"Cadmus et Hermione", spectacle total

L'Opéra Comique offre le premier opéra de Lully, dirigé par Vincent Dumestre et mis en scène par Benjamin Lazar. Un enchantement.

"Quel spectacle charmant, quels plaisirs goûtons-nous! Les dieux mêmes n'en ont point de plus doux...". Molière et Lully achevaient par ces vers leur oeuvre commune en 1670, "Le Bourgeois Gentilhomme", comme pour mieux annoncer ce qui suivra trois ans plus tard: "Cadmus et Hermione", sous la plume du compositeur de Louis XIV et celle de Philippe Quinault, futur librettiste des autres opéras de Lully.

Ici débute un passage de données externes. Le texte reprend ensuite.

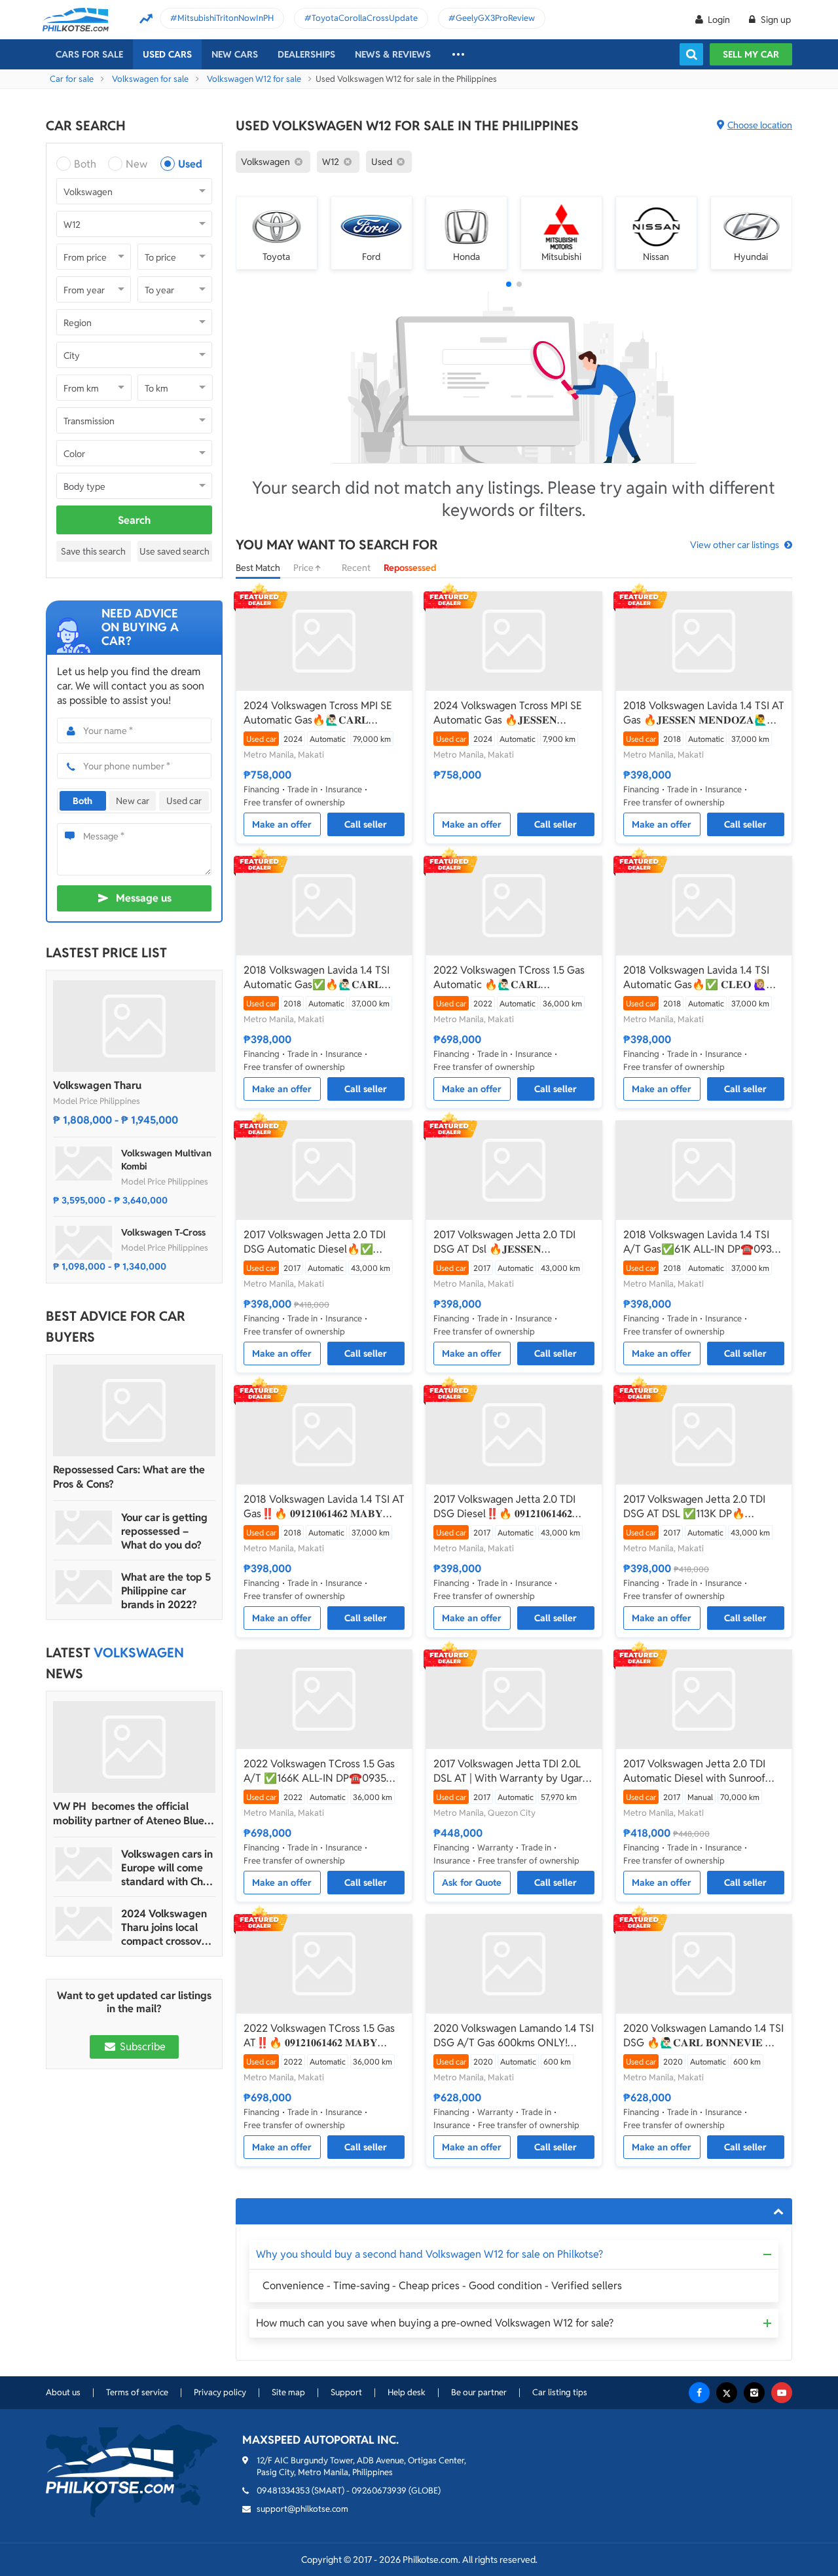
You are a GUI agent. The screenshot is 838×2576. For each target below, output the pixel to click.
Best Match (258, 568)
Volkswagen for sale (150, 78)
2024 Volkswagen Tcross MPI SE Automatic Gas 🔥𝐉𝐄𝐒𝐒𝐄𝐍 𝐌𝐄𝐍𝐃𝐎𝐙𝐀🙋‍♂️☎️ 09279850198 (508, 713)
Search (134, 520)
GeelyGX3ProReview (495, 18)
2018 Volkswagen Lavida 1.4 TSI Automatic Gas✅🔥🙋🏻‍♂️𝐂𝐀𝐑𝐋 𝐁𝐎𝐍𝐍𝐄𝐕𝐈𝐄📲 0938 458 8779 (317, 977)
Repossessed (410, 568)
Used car (184, 801)
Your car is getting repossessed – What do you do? (164, 1531)
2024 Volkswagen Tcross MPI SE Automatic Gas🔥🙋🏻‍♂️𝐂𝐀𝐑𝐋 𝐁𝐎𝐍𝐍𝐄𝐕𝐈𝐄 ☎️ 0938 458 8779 (318, 713)
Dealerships (306, 54)
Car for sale (72, 78)
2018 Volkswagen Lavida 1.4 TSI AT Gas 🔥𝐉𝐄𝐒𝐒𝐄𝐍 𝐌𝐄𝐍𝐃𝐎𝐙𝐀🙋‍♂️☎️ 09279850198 (703, 713)
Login (719, 20)
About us (63, 2392)
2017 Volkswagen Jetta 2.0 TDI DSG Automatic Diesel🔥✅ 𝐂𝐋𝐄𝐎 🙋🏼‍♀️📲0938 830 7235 (315, 1242)
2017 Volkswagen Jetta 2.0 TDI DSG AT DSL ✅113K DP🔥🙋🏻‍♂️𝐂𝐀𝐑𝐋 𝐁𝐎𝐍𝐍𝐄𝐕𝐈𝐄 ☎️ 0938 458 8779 (696, 1506)
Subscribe (141, 2046)
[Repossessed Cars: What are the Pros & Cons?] (134, 1410)
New (136, 164)
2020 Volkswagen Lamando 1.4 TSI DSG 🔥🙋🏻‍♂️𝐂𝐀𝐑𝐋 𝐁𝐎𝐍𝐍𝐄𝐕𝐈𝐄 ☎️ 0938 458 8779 (703, 2035)
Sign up (775, 20)
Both (85, 164)
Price (304, 568)
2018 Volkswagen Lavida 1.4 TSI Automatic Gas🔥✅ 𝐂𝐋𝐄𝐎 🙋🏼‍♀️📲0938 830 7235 (701, 977)
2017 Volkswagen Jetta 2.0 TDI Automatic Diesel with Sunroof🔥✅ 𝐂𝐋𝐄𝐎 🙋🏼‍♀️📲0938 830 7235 (700, 1771)
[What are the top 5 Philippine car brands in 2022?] (84, 1587)
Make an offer (282, 824)
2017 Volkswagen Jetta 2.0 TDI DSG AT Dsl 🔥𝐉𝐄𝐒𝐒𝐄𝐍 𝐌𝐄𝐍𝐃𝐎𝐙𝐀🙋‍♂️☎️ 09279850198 (508, 1242)
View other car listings (734, 545)
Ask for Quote (471, 1882)
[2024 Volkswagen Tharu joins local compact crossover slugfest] (84, 1924)
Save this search (93, 551)
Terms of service (137, 2392)
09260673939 (379, 2490)
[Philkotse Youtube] (781, 2392)
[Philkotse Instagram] (754, 2392)
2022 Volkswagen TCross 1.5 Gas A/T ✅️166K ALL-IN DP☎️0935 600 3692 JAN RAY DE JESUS (319, 1771)
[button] (508, 284)
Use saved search (174, 551)
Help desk (407, 2392)
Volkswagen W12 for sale (254, 78)
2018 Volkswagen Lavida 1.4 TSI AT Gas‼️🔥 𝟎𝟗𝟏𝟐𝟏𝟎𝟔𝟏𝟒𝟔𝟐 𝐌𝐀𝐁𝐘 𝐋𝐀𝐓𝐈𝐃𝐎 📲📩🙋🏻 (324, 1506)
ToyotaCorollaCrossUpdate (365, 18)
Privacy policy (220, 2392)
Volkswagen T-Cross (163, 1232)
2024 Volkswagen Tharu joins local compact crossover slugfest (166, 1927)
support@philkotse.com (302, 2508)
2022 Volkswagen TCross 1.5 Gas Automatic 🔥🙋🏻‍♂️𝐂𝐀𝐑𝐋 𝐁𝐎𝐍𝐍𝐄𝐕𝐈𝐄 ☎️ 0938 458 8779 (509, 977)
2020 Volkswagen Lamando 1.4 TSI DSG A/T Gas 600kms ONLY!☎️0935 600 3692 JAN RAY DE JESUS (513, 2035)
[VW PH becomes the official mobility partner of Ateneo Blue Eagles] (134, 1747)
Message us (144, 898)
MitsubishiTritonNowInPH (225, 18)
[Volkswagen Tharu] (134, 1026)
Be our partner (479, 2392)
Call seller (365, 824)
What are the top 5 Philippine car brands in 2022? (166, 1590)
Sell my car (751, 54)
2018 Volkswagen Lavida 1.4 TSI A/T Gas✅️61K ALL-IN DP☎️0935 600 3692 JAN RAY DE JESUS (700, 1242)
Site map (288, 2392)
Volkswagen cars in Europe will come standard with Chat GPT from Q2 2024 (167, 1867)
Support (346, 2392)
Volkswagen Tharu (97, 1085)
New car (132, 801)
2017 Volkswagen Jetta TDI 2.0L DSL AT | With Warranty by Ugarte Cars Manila (512, 1771)
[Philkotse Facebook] (699, 2392)
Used (190, 164)
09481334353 (283, 2490)
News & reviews (393, 54)
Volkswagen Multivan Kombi (166, 1159)
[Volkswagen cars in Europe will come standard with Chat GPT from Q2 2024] (84, 1864)
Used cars (167, 54)
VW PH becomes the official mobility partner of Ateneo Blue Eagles (128, 1813)
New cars (234, 54)
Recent (356, 568)
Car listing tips (559, 2392)
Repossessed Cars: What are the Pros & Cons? (129, 1477)
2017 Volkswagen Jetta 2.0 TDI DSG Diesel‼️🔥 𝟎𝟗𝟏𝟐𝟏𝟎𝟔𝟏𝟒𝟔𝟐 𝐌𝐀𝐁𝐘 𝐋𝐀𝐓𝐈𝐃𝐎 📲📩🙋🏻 (504, 1506)
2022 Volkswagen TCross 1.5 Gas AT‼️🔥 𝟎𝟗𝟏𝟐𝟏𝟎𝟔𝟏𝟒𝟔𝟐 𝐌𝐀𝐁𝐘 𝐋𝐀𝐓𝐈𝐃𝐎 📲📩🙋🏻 (319, 2035)
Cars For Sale (89, 54)
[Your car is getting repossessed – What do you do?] (84, 1528)
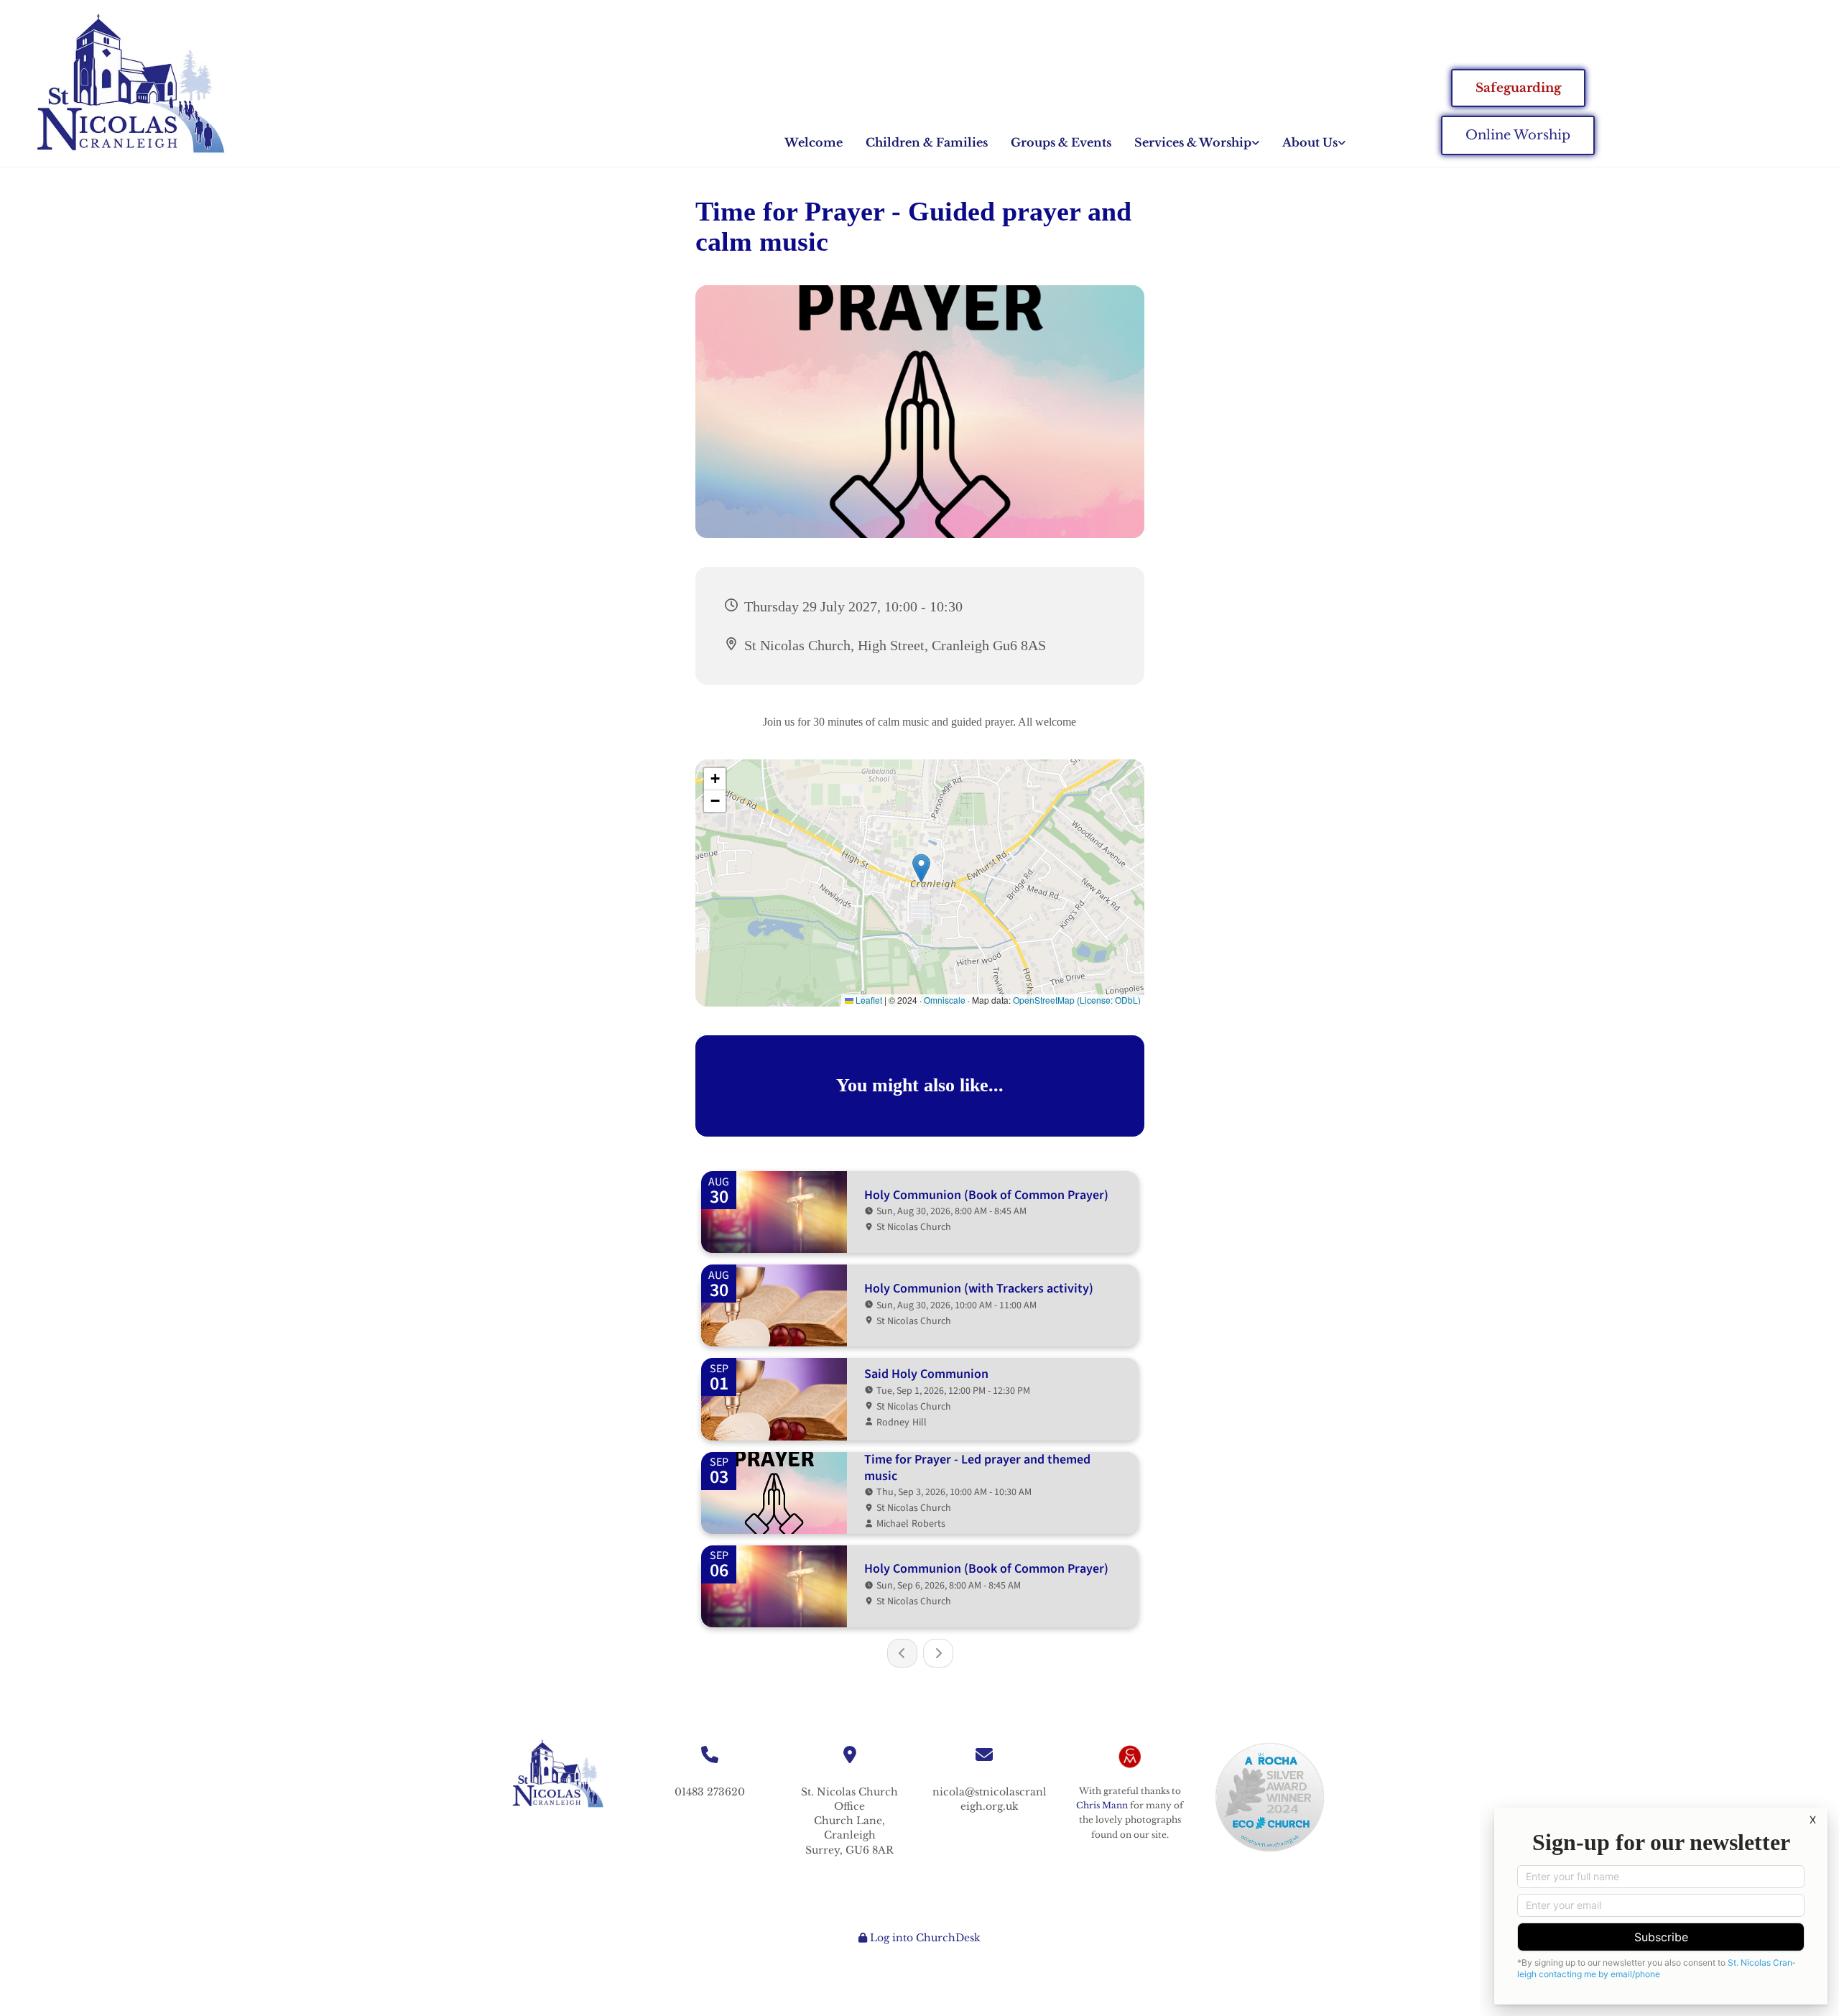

A l'Opéra Comique, la "tragédie en musique" donnée lundi soir par le chef du Poème Harmonique, Vincent Dumestre, et le metteur en scène Benjamin Lazar fut un spectacle total.

Pour la vue, tout d'abord. Les décors plantés, réalisés selon des techniques anciennes par Antoine Fontaine et le Centre de Musique Baroque de Versailles, recréent la perspective d'un jardin d'orangers, l'intérieur d'un palais, ou bien encore le champ de Mars. Les panneaux coulissent à vue et une machinerie directement empruntée aux techniques théâtrales des XVIIe et XVIIIe siècles fait apparaître ici un serpent python, là un dragon. Mars traverse les airs sur son char, tandis que le Soleil s'extrait des nuages... Le trucage est visible, cousu d'un fil désuet, mais l'illusion est totale tant l'ensemble est magique. Le plateau est entièrement éclairé à la bougie, ce qui lui confère une intimité sensuelle et chaleureuse.

On doit ce travail d'orfèvre à Christophe Naillet, déjà salué pour le "Bourgeois Gentilhomme", précédente production du tandem Dumestre/Lazar, ainsi que très récemment pour "Il San't Alessio", créé par Benjamin Lazar à l'opéra de Caen. Les costumes sont à l'image des décors: précieux et inspirés. De plumes en bijoux incrustés, les soieries se succèdent, dans un frou-frou enchanteur.

Mais "Cadmus et Hermione" est aussi un bonheur pour l'ouïe. Vincent Dumestre dirige le Poème Harmonique (choeur, orchestre et danseurs) avec une fougue qui n'étouffe jamais la nuance. Le son qui émane de la fosse est d'une profondeur et d'une subtilité remarquables. La diction des chanteurs est parfaite, leur gestuelle cohérente dans l'accompagnement du geste vocal, et cette langue est si plaisante, que l'on se prend plus tard à en imiter les accents...

Si Claire Lefilliâtre (Hermione) et André Morsch (Cadmus) incarnent des premiers rôles un peu figés dans leur statut d'héroïne/héros, le baryton Arnaud Marzorati (Arbas) et la soprano Isabelle Druet (Charite/Mélisse), drôles et expressifs, explosent en seconds espiègles.

Alors oui, décidément, "quel spectacle charmant, quels plaisirs goûtons-nous! Les dieux mêmes n'en n'ont point de plus doux...".


"Cadmus et Hermione" de Lully, les 23, 24, 26 (retransmis en direct sur France Musique) et 27 janvier à l'Opéra-Comique à Paris. Tél: 01.42.44.45.47. www.opera-comique.com. Les 3, 5, 6 février au Théâtre des Arts à Rouen, tél: 08.10.81.11.16. www.operaderouen.com.